Write out the rows below verbatim, from the line with "This screenshot has width=1920, height=1024." up to and including the line with "Looking at the image, I should click on (1281, 1378).".

*** Items ***

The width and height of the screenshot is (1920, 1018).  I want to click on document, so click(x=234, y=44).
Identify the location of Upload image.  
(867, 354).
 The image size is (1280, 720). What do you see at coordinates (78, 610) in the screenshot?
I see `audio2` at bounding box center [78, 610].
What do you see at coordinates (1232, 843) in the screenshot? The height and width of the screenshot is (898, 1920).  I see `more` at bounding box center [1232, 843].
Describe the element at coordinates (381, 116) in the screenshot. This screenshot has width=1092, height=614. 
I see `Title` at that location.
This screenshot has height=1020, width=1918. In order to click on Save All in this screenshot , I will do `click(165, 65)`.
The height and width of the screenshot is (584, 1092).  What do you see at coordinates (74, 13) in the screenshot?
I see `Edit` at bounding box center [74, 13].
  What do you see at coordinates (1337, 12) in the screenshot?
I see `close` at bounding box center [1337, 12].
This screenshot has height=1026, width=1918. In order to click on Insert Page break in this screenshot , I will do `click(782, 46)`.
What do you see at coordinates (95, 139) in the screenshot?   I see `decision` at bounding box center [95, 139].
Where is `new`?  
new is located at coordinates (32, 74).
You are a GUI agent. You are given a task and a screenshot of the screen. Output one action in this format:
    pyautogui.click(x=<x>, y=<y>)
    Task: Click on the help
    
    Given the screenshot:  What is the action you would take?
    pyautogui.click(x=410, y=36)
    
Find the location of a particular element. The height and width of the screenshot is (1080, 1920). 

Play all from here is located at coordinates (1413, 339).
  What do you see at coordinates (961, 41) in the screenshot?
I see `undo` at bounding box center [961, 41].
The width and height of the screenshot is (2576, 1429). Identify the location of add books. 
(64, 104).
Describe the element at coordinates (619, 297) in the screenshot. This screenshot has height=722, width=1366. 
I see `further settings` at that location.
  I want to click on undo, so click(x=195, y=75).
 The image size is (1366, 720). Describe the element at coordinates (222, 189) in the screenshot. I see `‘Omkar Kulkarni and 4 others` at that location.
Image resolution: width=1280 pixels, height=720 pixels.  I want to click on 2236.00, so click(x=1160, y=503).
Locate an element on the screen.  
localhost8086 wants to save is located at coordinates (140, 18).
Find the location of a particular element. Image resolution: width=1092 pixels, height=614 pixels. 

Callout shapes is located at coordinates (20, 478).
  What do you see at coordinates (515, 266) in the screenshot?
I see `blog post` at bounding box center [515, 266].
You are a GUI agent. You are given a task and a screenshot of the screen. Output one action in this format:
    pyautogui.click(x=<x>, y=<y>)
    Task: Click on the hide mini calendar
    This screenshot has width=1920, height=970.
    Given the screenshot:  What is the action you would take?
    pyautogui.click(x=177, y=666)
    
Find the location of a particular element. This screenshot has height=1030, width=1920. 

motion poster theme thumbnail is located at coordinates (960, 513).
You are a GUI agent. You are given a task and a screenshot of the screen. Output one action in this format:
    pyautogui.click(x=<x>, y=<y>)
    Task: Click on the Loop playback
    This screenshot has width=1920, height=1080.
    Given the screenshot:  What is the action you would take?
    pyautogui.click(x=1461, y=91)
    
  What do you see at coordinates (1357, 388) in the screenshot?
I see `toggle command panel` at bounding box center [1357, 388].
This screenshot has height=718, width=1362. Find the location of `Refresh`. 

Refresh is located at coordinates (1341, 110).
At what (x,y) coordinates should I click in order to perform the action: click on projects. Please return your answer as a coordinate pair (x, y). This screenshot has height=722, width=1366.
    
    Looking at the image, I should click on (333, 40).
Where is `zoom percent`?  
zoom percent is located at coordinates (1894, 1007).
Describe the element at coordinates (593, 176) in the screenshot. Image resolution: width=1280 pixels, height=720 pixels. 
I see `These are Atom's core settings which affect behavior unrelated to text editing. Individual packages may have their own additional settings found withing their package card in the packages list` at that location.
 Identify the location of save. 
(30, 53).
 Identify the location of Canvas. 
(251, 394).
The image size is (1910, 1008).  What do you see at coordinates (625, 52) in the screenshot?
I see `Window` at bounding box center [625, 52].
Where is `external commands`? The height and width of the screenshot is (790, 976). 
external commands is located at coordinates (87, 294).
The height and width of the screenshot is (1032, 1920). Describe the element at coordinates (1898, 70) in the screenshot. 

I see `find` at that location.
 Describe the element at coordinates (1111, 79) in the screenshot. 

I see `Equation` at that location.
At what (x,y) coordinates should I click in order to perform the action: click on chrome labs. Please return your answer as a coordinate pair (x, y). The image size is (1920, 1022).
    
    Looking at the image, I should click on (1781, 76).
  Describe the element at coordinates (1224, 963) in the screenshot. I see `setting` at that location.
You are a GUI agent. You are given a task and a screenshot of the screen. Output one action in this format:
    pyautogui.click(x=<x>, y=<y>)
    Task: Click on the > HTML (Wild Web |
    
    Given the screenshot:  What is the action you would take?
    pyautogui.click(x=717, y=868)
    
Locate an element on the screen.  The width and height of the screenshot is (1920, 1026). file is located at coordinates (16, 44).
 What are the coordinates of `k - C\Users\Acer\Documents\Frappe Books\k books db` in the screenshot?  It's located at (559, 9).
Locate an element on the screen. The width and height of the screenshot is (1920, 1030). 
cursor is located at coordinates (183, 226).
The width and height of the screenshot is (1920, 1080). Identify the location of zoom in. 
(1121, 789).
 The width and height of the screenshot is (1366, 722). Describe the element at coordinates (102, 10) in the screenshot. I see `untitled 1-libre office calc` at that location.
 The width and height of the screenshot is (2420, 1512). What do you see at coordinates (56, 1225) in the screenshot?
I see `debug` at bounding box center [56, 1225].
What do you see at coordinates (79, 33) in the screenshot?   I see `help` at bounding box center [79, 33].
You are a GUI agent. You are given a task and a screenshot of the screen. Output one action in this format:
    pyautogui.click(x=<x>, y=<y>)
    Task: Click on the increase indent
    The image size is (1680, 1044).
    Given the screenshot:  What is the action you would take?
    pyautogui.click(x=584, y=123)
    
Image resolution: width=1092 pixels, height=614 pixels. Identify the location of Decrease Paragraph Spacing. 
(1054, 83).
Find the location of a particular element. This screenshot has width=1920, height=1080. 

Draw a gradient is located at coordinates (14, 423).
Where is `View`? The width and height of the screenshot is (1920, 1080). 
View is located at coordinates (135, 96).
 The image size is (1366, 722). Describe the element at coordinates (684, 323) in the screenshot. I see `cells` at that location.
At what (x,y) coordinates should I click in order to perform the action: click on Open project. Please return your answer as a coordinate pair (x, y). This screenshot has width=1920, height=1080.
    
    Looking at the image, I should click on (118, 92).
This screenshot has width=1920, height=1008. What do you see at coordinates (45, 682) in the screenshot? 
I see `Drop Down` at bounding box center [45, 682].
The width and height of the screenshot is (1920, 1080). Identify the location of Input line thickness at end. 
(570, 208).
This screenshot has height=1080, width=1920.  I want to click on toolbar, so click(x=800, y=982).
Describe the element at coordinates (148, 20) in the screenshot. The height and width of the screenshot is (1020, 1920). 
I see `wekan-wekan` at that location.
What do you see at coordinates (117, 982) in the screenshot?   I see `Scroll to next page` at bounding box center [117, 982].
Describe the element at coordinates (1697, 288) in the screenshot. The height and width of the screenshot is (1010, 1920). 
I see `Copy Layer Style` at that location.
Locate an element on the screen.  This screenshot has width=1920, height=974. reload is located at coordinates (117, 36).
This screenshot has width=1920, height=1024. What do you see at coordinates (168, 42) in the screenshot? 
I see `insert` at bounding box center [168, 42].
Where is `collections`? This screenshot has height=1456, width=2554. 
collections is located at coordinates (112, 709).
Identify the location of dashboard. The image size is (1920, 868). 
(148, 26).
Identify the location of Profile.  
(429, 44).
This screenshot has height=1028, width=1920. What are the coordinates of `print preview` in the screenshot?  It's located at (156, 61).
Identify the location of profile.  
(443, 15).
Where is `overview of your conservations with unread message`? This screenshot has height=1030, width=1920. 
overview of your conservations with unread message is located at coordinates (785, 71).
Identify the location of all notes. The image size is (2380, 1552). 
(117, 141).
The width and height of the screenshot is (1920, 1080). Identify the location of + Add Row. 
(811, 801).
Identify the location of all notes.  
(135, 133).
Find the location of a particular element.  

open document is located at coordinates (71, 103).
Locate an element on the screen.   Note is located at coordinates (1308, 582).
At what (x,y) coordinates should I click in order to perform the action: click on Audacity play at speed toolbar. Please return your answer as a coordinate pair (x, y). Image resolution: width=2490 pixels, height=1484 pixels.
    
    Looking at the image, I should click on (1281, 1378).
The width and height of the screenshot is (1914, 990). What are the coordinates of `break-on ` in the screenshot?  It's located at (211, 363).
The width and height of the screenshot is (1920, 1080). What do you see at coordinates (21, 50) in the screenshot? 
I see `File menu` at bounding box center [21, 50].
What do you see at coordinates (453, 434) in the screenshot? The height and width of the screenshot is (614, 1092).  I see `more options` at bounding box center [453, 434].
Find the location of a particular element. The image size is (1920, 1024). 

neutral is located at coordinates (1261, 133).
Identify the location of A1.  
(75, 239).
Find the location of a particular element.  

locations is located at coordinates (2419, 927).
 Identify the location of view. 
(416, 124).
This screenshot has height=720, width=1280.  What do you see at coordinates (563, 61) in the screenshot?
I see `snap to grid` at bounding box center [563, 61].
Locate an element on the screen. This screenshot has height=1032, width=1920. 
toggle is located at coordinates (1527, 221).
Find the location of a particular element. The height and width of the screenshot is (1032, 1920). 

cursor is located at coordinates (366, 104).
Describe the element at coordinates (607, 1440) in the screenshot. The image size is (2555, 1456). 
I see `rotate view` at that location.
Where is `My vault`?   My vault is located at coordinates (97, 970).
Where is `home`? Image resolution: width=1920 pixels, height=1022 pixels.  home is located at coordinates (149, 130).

***

▶ _Finished task_:
This screenshot has width=1920, height=1024. What do you see at coordinates (168, 42) in the screenshot? 
I see `insert` at bounding box center [168, 42].
Where is `collections`? This screenshot has height=1456, width=2554. 
collections is located at coordinates (112, 709).
Identify the location of dashboard. The image size is (1920, 868). 
(148, 26).
Identify the location of Profile.  
(429, 44).
This screenshot has height=1028, width=1920. What are the coordinates of `print preview` in the screenshot?  It's located at (156, 61).
Identify the location of profile.  
(443, 15).
Where is `overview of your conservations with unread message`? This screenshot has height=1030, width=1920. 
overview of your conservations with unread message is located at coordinates (785, 71).
Identify the location of all notes. The image size is (2380, 1552). 
(117, 141).
The width and height of the screenshot is (1920, 1080). Identify the location of + Add Row. 
(811, 801).
Identify the location of all notes.  
(135, 133).
Find the location of a particular element.  

open document is located at coordinates (71, 103).
Locate an element on the screen.   Note is located at coordinates (1308, 582).
At what (x,y) coordinates should I click in order to perform the action: click on Audacity play at speed toolbar. Please return your answer as a coordinate pair (x, y). Image resolution: width=2490 pixels, height=1484 pixels.
    
    Looking at the image, I should click on (1281, 1378).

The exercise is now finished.